If form should follow function, then my current bottle of maple syrup is a study in good design. It is a slender flask of glass, slender enough to hold captive in one's breast pocket for the occasional discreet swig. Or, for those as thirsty as I am, not so occasional: pancakes distract, and I prefer my pork savory rather than sweet. Which is all to say that, to my palette, maple syrup is best as a straight shot, no chaser.

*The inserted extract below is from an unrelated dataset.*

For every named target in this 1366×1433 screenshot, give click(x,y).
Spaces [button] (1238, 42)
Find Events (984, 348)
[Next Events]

PT's Burundi Kayanza therefore seemed like a wise selection, if we can maintain the fiction that feeding my maple syrup habit is in any wise...wise. The cupping notes list maple syrup, tobacco, and raisin. I chuckled at the last two notes. Tobacco, raisin (read: port), and maple syrup. Given my tendency to drink maple syrup as if it were a fine spirit, the tasting notes metonymically coalesce. This is a coffee for the stereotypical gentleman of 19th century British novels.

It was a wise selection. I have tasted this coffee many ways and, were the bag not nearly empty, would happily continue tasting it for another week--a rare thing given the promiscuous tastes of the novel-bound gentlemen whose habits I eerily follow and curiously modify. And with the British connection, hierarchy seems appropriate here.

Right. 

French Press showed this coffee off to best advantage. It was lush, and only here did tobacco and raisin reveal themselves.

As a Kalita Wave paper pourover, the coffee tasted like maple-nut cereal. Drinking it made me feel healthy, an impressive feat for anything or anybody, let alone coffee beans.

As a papered Beehouse, I didn't quite get the fullness that I did from the Kalita, but I got nicer acidity.

Cloth-filtered French Press: I found myself missing, in the romantic sense, the grit. 

Chemex: effete! Fit only for the French.